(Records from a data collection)
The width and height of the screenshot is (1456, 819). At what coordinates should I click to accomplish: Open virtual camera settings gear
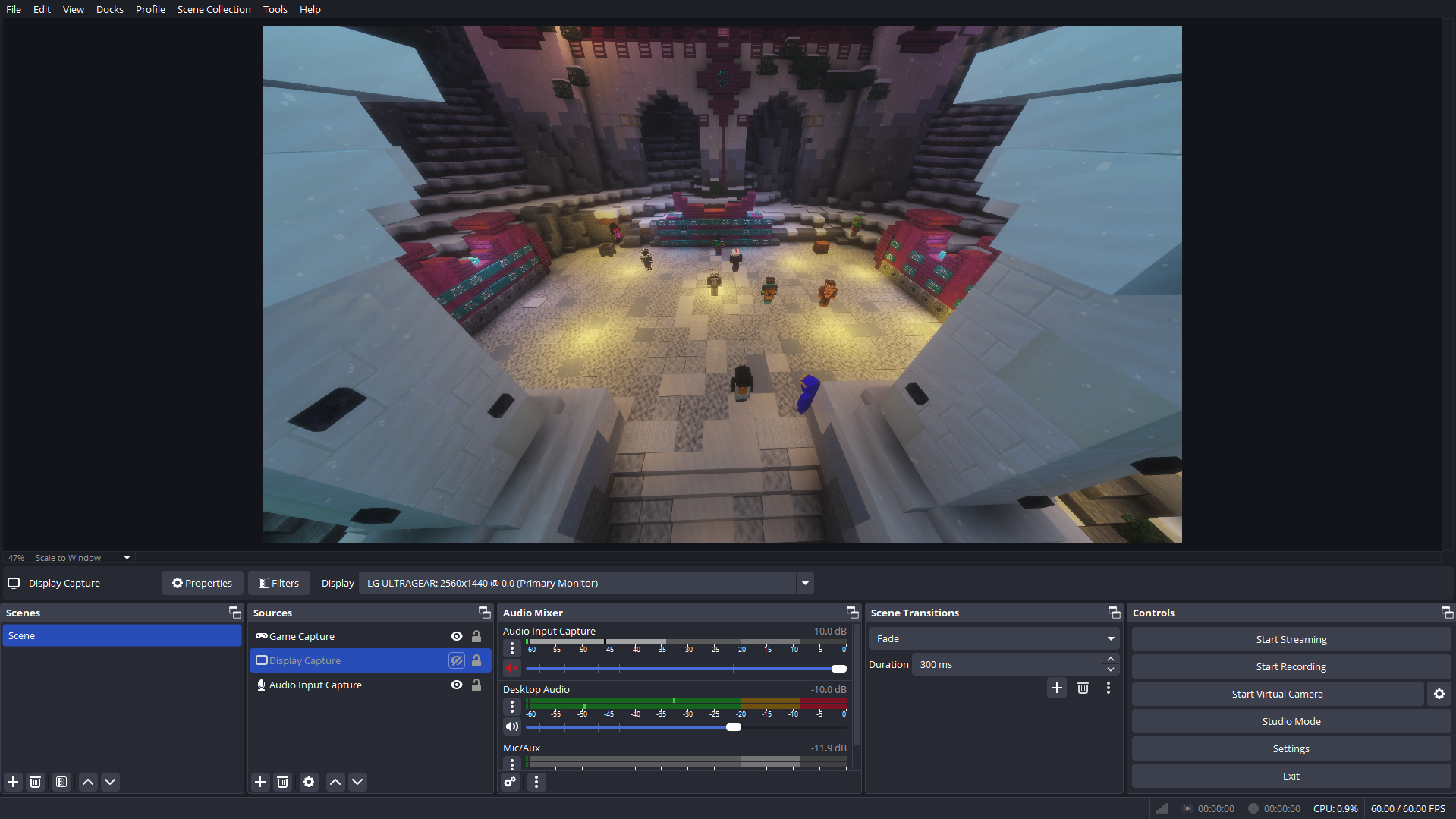[1439, 694]
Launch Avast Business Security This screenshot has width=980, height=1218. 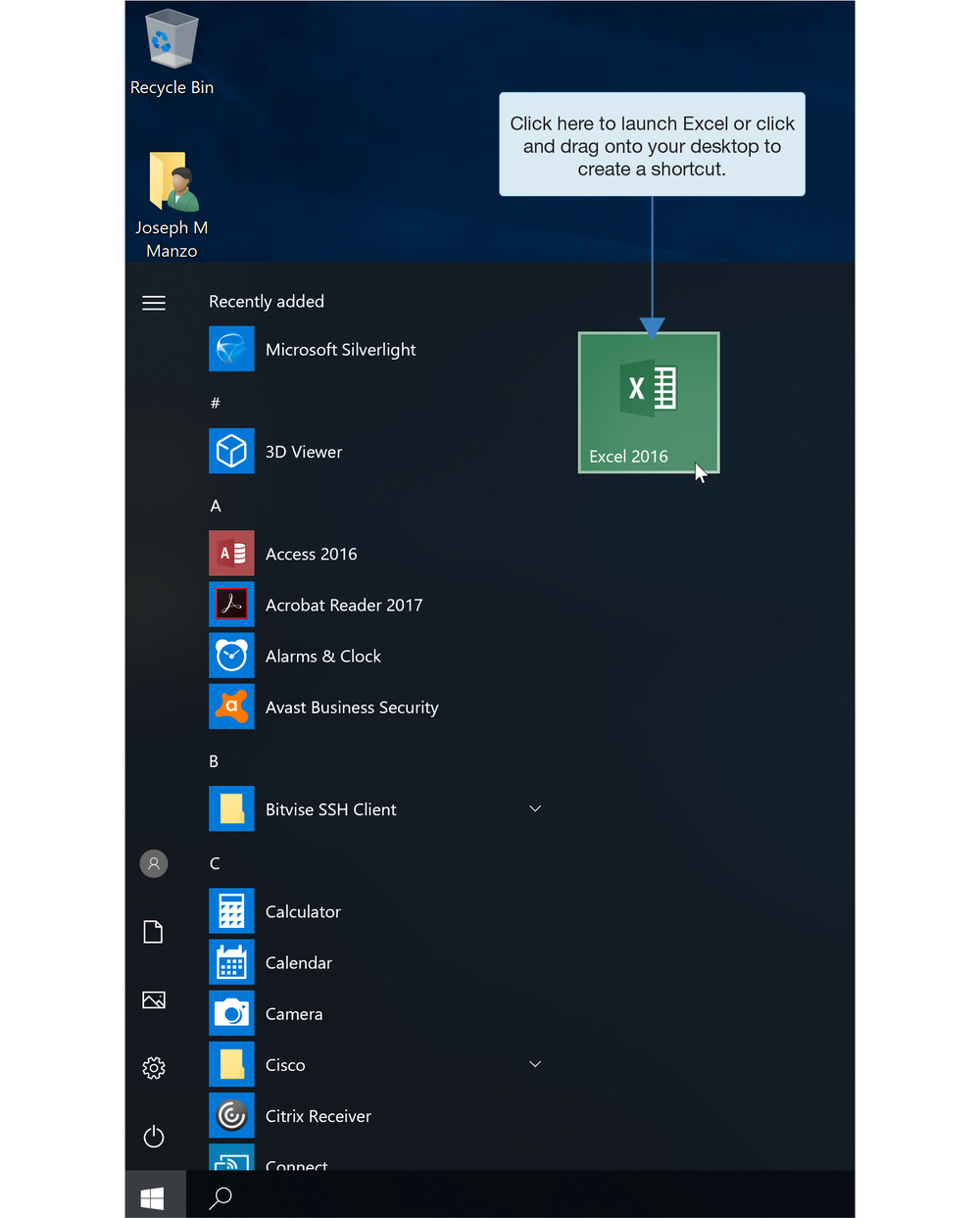click(351, 707)
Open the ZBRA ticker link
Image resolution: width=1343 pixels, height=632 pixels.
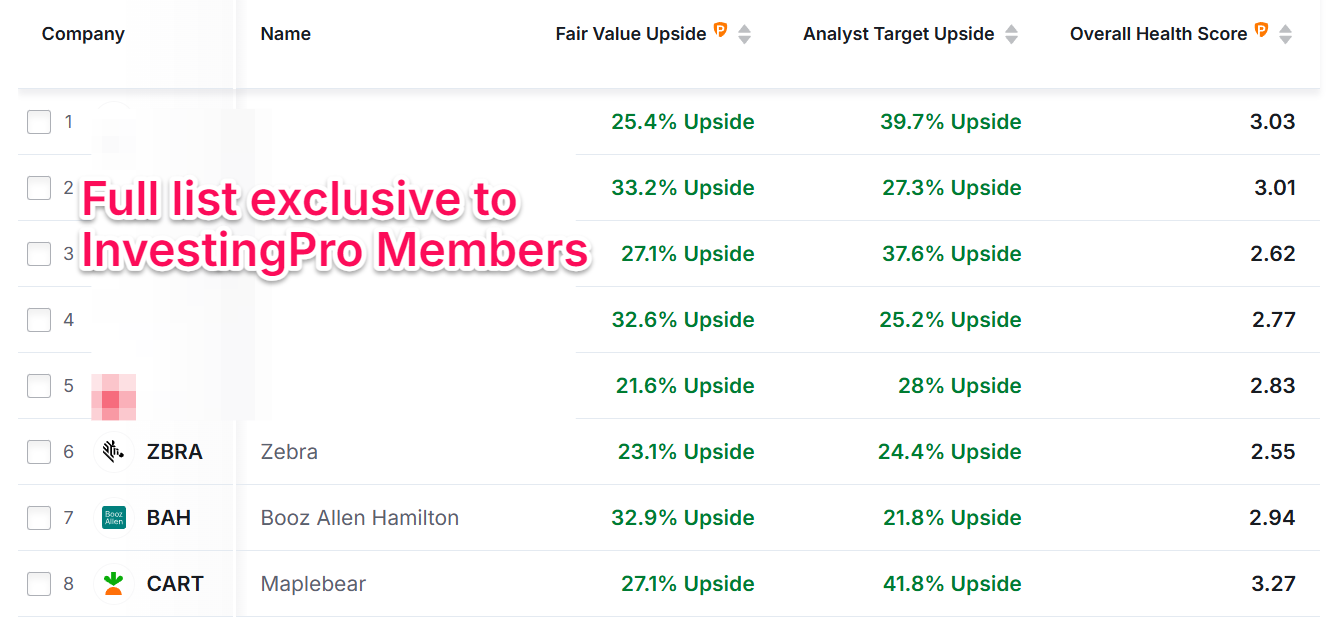(174, 452)
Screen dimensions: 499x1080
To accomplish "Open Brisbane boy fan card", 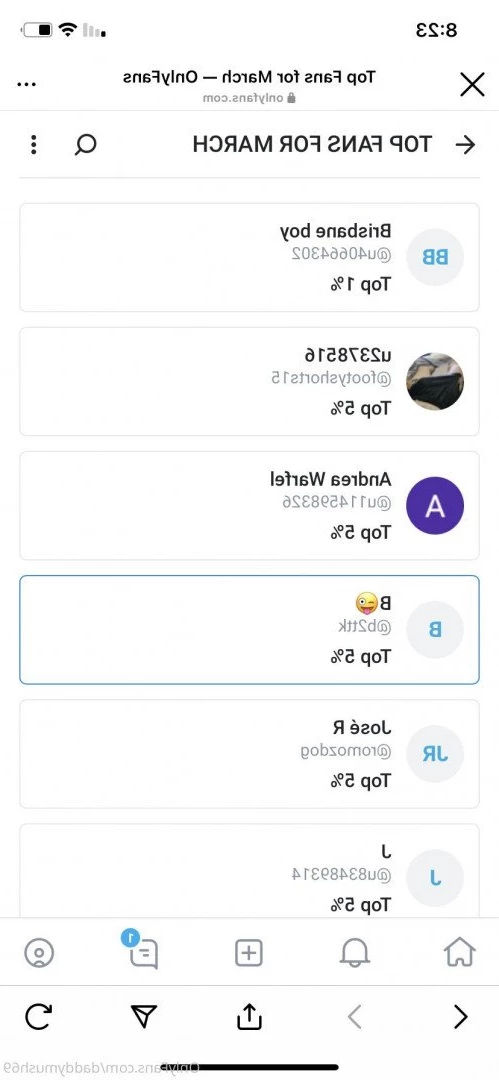I will 250,258.
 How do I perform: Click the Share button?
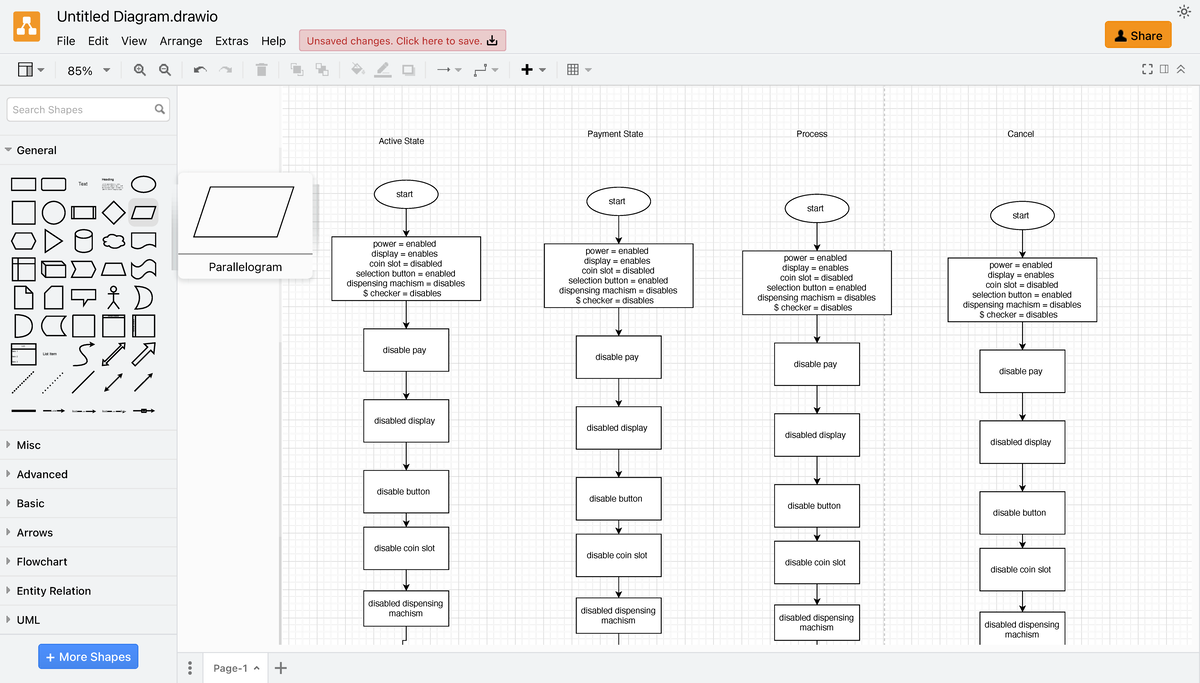coord(1138,34)
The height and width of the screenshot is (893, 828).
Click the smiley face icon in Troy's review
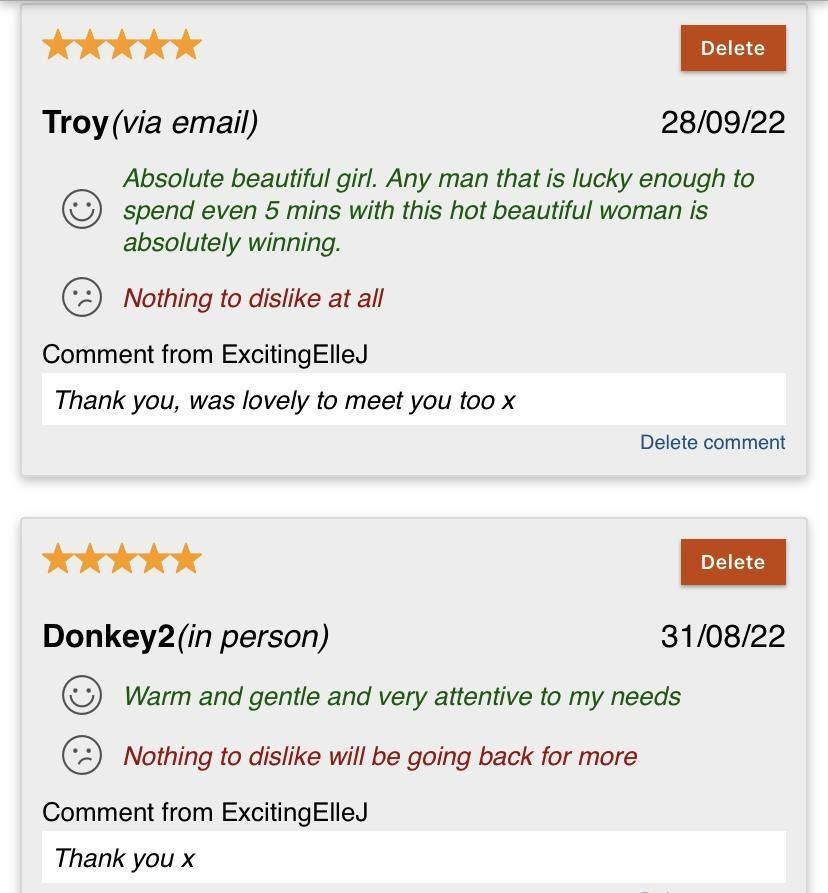tap(82, 209)
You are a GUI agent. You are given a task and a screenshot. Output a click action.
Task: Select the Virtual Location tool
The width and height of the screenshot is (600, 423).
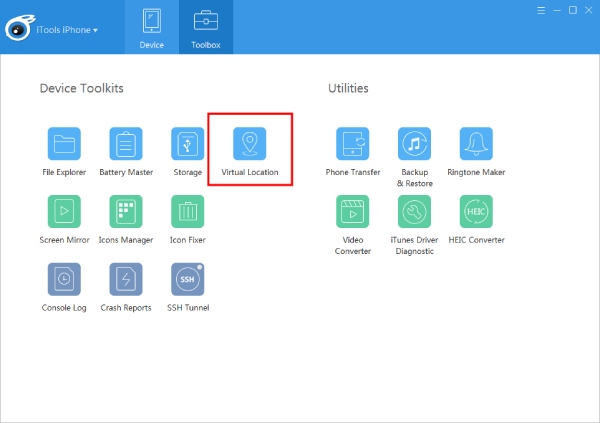point(249,144)
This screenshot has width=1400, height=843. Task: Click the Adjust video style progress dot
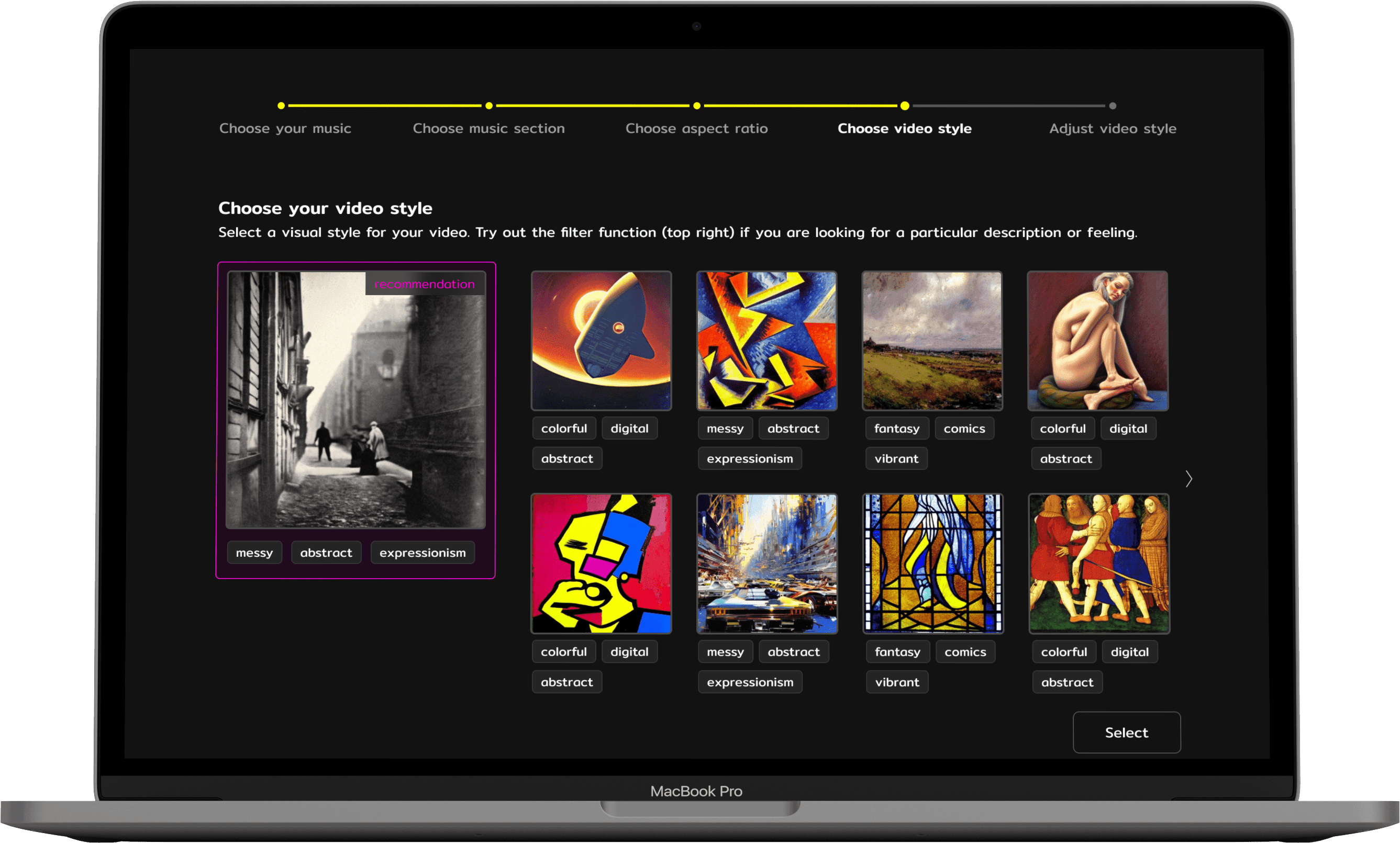[x=1113, y=106]
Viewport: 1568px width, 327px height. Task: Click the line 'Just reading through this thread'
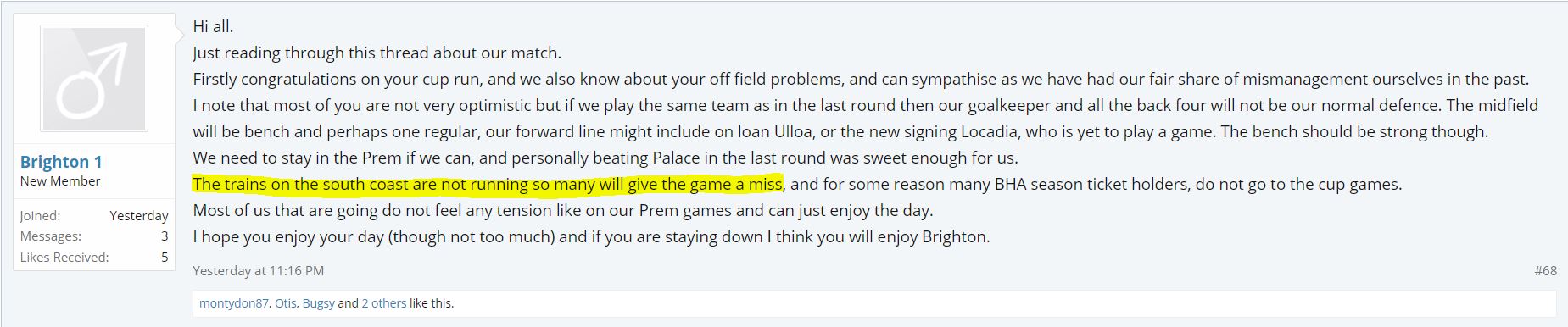point(377,53)
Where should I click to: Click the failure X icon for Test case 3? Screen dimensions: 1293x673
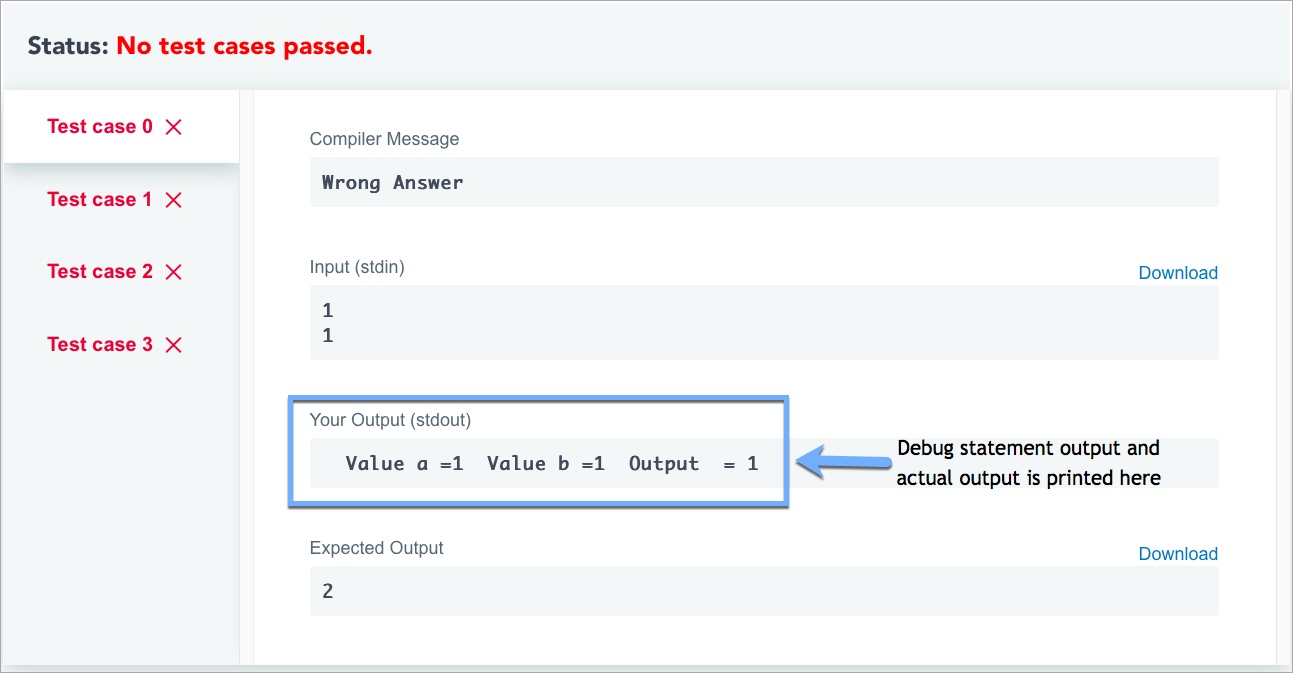(173, 345)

Task to carry out
Output, exactly and without pictures, the lines above that run from the one containing "The width and height of the screenshot is (600, 423)." through the last line of the entries, inclusive.

Written solution
The width and height of the screenshot is (600, 423).
point(249,144)
This screenshot has width=1400, height=843. Task: Click the Adjust video style progress dot
[x=1113, y=106]
Viewport: 1568px width, 327px height. Task: Click the line 'Just reading through this thread'
point(377,53)
Where should I click to: Click the failure X icon for Test case 3? Screen dimensions: 1293x673
(173, 345)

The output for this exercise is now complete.